# Fine-Tuning LLM Models — Practical Examples

This notebook provides runnable examples for fine-tuning LLMs using:
1. **Vertex AI** (Gemini supervised fine-tuning) — managed, no GPU required locally
2. **Hugging Face TRL** with LoRA/QLoRA — open-source, full control

See also: `docs/FINE_TUNING_LLM_GUIDE.md` for the full conceptual guide.

## Part 1: Data Preparation

Both approaches start with well-formatted training data. Let's create example datasets.

In [None]:
import json
from pathlib import Path

# Example: Fine-tuning a model to be a video production assistant
# that gives structured ad recommendations

training_examples = [
    {
        "messages": [
            {"role": "system", "content": "You are a video production assistant specializing in ad concepts. Always respond with structured JSON containing: concept_name, target_emotion, visual_description, key_message, and duration_seconds."},
            {"role": "user", "content": "Create an ad concept for a premium yoga mat brand targeting beginners."},
            {"role": "assistant", "content": json.dumps({
                "concept_name": "First Step",
                "target_emotion": "empowerment",
                "visual_description": "A beginner unrolls a yoga mat in a sunlit living room. Gentle morning light. Close-ups of hands and feet finding balance.
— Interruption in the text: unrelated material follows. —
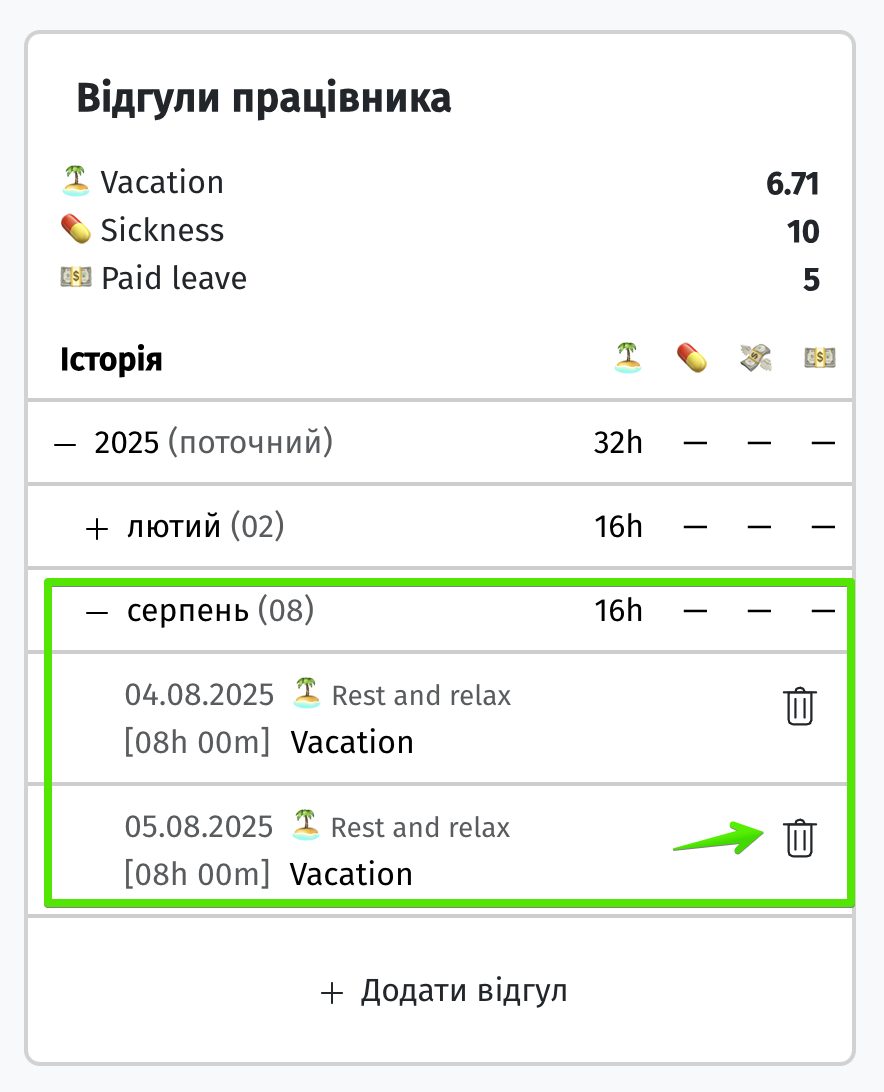The image size is (884, 1092).
Task: Click the 16h total for серпень
Action: click(x=618, y=611)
Transition to confident poses.",
                "key_message": "Every journey starts with a single pose.",
                "duration_seconds": 30
            }, indent=2)}
        ]
    },
    {
        "messages": [
            {"role": "system", "content": "You are a video production assistant specializing in ad concepts. Always respond with structured JSON containing: concept_name, target_emotion, visual_description, key_message, and duration_seconds."},
            {"role": "user", "content": "Create an ad concept for an organic skincare brand targeting millennials."},
            {"role": "assistant", "content": json.dumps({
                "concept_name": "Skin Deep",
                "target_emotion": "authenticity",
                "visual_description": "Split screen: left side shows harsh chemical formulas, right side shows ingredients growing in nature. Camera follows a woman choosing the natural path. Ends with product close-up.",
                "key_message": "What you put on your skin matters.",
                "duration_seconds": 15
            }, indent=2)}
        ]
    },
    {
        "messages": [
            {"role": "system", "content": "You are a video production assistant specializing in ad concepts. Always respond with structured JSON containing: concept_name, target_emotion, visual_description, key_message, and duration_seconds."},
            {"role": "user", "content": "Create an ad concept for a fitness app targeting busy professionals."},
            {"role": "assistant", "content": json.dumps({
                "concept_name": "5-Minute Transform",
                "target_emotion": "motivation",
                "visual_description": "Fast-paced montage: alarm clock, coffee, commute, desk. Then a pause — phone notification. Quick workout in office clothes. Energized return to work.",
                "key_message": "No gym. No excuses. Just 5 minutes.",
                "duration_seconds": 30
            }, indent=2)}
        ]
    },
]

print(f"Created {len(training_examples)} training examples")
print(f"\nExample format:")
print(json.dumps(training_examples[0], indent=2)[:500] + "...")

In [None]:
# Save as JSONL (standard format for both Vertex AI and HuggingFace)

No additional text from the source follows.